• _Exercise prompt_: Update the data below so that every "Where should I click to" becomes "Which point should I click to", keeping everything else unchanged.

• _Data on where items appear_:
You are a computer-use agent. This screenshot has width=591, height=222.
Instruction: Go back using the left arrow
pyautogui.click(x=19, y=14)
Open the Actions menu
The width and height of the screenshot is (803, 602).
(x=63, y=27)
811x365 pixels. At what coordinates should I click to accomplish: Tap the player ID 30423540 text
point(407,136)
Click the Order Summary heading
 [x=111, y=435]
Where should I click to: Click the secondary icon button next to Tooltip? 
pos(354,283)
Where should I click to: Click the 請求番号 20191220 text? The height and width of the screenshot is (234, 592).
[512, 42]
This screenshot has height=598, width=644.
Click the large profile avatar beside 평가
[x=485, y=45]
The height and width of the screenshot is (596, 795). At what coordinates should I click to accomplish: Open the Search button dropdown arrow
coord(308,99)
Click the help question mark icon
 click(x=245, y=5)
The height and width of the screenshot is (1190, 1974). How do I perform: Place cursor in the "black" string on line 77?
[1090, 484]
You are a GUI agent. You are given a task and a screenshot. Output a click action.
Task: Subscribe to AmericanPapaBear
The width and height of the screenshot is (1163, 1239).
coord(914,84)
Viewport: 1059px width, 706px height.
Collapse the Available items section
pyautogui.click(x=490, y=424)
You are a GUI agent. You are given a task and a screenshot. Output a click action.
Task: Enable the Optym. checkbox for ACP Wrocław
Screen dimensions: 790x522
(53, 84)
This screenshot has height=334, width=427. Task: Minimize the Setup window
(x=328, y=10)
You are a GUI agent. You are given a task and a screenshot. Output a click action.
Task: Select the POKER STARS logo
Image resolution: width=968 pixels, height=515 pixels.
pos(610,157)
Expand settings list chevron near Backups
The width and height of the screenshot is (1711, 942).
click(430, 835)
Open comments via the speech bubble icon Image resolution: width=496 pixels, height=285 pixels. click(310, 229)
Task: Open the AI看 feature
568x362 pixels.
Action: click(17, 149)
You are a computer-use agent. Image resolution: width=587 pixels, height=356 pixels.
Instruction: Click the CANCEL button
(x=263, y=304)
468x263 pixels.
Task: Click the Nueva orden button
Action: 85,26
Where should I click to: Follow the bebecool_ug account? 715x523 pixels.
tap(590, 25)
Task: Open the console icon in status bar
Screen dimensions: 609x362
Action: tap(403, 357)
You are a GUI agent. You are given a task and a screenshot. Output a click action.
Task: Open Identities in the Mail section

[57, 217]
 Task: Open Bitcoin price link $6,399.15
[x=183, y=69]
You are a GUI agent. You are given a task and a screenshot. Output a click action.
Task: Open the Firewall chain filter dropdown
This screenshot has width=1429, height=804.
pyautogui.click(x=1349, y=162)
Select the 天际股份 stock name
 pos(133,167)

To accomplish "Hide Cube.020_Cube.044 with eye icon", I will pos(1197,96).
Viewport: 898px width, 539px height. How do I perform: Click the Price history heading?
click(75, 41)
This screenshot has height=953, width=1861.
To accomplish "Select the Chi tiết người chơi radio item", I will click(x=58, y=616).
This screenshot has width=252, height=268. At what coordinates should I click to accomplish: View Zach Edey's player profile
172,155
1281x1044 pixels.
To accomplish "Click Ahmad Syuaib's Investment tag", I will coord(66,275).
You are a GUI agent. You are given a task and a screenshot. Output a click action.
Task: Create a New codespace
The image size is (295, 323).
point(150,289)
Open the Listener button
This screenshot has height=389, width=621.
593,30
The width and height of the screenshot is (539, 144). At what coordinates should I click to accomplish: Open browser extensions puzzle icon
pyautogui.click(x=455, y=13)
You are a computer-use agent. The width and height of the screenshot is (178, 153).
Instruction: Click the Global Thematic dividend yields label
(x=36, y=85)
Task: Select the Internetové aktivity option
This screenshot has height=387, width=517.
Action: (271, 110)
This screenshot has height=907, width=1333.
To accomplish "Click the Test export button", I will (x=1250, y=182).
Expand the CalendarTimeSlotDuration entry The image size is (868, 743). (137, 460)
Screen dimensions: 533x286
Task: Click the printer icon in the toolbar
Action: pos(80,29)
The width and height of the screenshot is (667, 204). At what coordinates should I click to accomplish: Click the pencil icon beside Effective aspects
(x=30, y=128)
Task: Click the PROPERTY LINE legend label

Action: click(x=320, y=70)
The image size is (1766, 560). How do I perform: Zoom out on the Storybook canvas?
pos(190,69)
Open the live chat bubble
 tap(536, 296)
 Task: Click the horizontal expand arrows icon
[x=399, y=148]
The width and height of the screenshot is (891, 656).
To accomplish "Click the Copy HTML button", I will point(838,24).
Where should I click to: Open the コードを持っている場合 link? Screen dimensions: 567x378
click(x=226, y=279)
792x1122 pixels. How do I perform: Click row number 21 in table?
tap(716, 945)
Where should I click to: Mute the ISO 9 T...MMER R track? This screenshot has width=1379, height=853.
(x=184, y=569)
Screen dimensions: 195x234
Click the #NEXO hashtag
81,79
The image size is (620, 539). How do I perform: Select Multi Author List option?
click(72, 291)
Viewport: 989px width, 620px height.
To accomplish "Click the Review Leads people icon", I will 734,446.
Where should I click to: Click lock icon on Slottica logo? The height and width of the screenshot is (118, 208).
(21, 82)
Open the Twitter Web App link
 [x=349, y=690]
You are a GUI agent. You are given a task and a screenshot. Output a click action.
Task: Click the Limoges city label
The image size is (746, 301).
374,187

• _Exercise answer_:
You are a computer-use agent. This screenshot has width=591, height=222.
Instruction: Go back using the left arrow
pyautogui.click(x=19, y=14)
Open the Actions menu
The width and height of the screenshot is (803, 602).
(x=63, y=27)
811x365 pixels. At what coordinates should I click to accomplish: Tap the player ID 30423540 text
point(407,136)
Click the Order Summary heading
 [x=111, y=435]
Which point should I click to: Click the secondary icon button next to Tooltip? 
pos(354,283)
Which point should I click to: Click the 請求番号 20191220 text? The height and width of the screenshot is (234, 592).
[512, 42]
This screenshot has height=598, width=644.
Click the large profile avatar beside 평가
[x=485, y=45]
The height and width of the screenshot is (596, 795). At what coordinates should I click to accomplish: Open the Search button dropdown arrow
coord(308,99)
Click the help question mark icon
 click(x=245, y=5)
The height and width of the screenshot is (1190, 1974). How do I perform: Place cursor in the "black" string on line 77?
[1090, 484]
You are a GUI agent. You are given a task and a screenshot. Output a click action.
Task: Subscribe to AmericanPapaBear
The width and height of the screenshot is (1163, 1239).
coord(914,84)
Viewport: 1059px width, 706px height.
Collapse the Available items section
pyautogui.click(x=490, y=424)
You are a GUI agent. You are given a task and a screenshot. Output a click action.
Task: Enable the Optym. checkbox for ACP Wrocław
Screen dimensions: 790x522
(53, 84)
This screenshot has height=334, width=427. Task: Minimize the Setup window
(x=328, y=10)
You are a GUI agent. You are given a task and a screenshot. Output a click action.
Task: Select the POKER STARS logo
Image resolution: width=968 pixels, height=515 pixels.
pos(610,157)
Expand settings list chevron near Backups
The width and height of the screenshot is (1711, 942).
click(430, 835)
Open comments via the speech bubble icon Image resolution: width=496 pixels, height=285 pixels. click(310, 229)
Task: Open the AI看 feature
568x362 pixels.
Action: click(17, 149)
You are a computer-use agent. Image resolution: width=587 pixels, height=356 pixels.
Instruction: Click the CANCEL button
(x=263, y=304)
468x263 pixels.
Task: Click the Nueva orden button
Action: 85,26
Which point should I click to: Follow the bebecool_ug account? 715x523 pixels.
tap(590, 25)
Task: Open the console icon in status bar
Screen dimensions: 609x362
Action: tap(403, 357)
You are a GUI agent. You are given a task and a screenshot. Output a click action.
Task: Open Identities in the Mail section

[57, 217]
 Task: Open Bitcoin price link $6,399.15
[x=183, y=69]
You are a GUI agent. You are given a task and a screenshot. Output a click action.
Task: Open the Firewall chain filter dropdown
This screenshot has width=1429, height=804.
pyautogui.click(x=1349, y=162)
Select the 天际股份 stock name
 pos(133,167)

To accomplish "Hide Cube.020_Cube.044 with eye icon", I will pos(1197,96).
Viewport: 898px width, 539px height. How do I perform: Click the Price history heading?
click(75, 41)
This screenshot has height=953, width=1861.
To accomplish "Select the Chi tiết người chơi radio item", I will click(x=58, y=616).
This screenshot has width=252, height=268. At what coordinates should I click to accomplish: View Zach Edey's player profile
172,155
1281x1044 pixels.
To accomplish "Click Ahmad Syuaib's Investment tag", I will coord(66,275).
You are a GUI agent. You are given a task and a screenshot. Output a click action.
Task: Create a New codespace
The image size is (295, 323).
point(150,289)
Open the Listener button
This screenshot has height=389, width=621.
593,30
The width and height of the screenshot is (539, 144). At what coordinates should I click to accomplish: Open browser extensions puzzle icon
pyautogui.click(x=455, y=13)
You are a computer-use agent. The width and height of the screenshot is (178, 153).
Instruction: Click the Global Thematic dividend yields label
(x=36, y=85)
Task: Select the Internetové aktivity option
This screenshot has height=387, width=517.
Action: (271, 110)
This screenshot has height=907, width=1333.
To accomplish "Click the Test export button", I will (x=1250, y=182).
Expand the CalendarTimeSlotDuration entry The image size is (868, 743). (137, 460)
Screen dimensions: 533x286
Task: Click the printer icon in the toolbar
Action: pos(80,29)
The width and height of the screenshot is (667, 204). At what coordinates should I click to accomplish: Click the pencil icon beside Effective aspects
(x=30, y=128)
Task: Click the PROPERTY LINE legend label

Action: click(x=320, y=70)
The image size is (1766, 560). How do I perform: Zoom out on the Storybook canvas?
pos(190,69)
Open the live chat bubble
 tap(536, 296)
 Task: Click the horizontal expand arrows icon
[x=399, y=148]
The width and height of the screenshot is (891, 656).
To accomplish "Click the Copy HTML button", I will point(838,24).
Which point should I click to: Open the コードを持っている場合 link? Screen dimensions: 567x378
click(x=226, y=279)
792x1122 pixels. How do I perform: Click row number 21 in table?
tap(716, 945)
Which point should I click to: Mute the ISO 9 T...MMER R track? This screenshot has width=1379, height=853.
(x=184, y=569)
Screen dimensions: 195x234
Click the #NEXO hashtag
81,79
The image size is (620, 539). How do I perform: Select Multi Author List option?
click(72, 291)
Viewport: 989px width, 620px height.
To accomplish "Click the Review Leads people icon", I will 734,446.
Which point should I click to: Click lock icon on Slottica logo? The height and width of the screenshot is (118, 208).
(21, 82)
Open the Twitter Web App link
 [x=349, y=690]
You are a GUI agent. You are given a task and a screenshot. Output a click action.
Task: Click the Limoges city label
The image size is (746, 301).
374,187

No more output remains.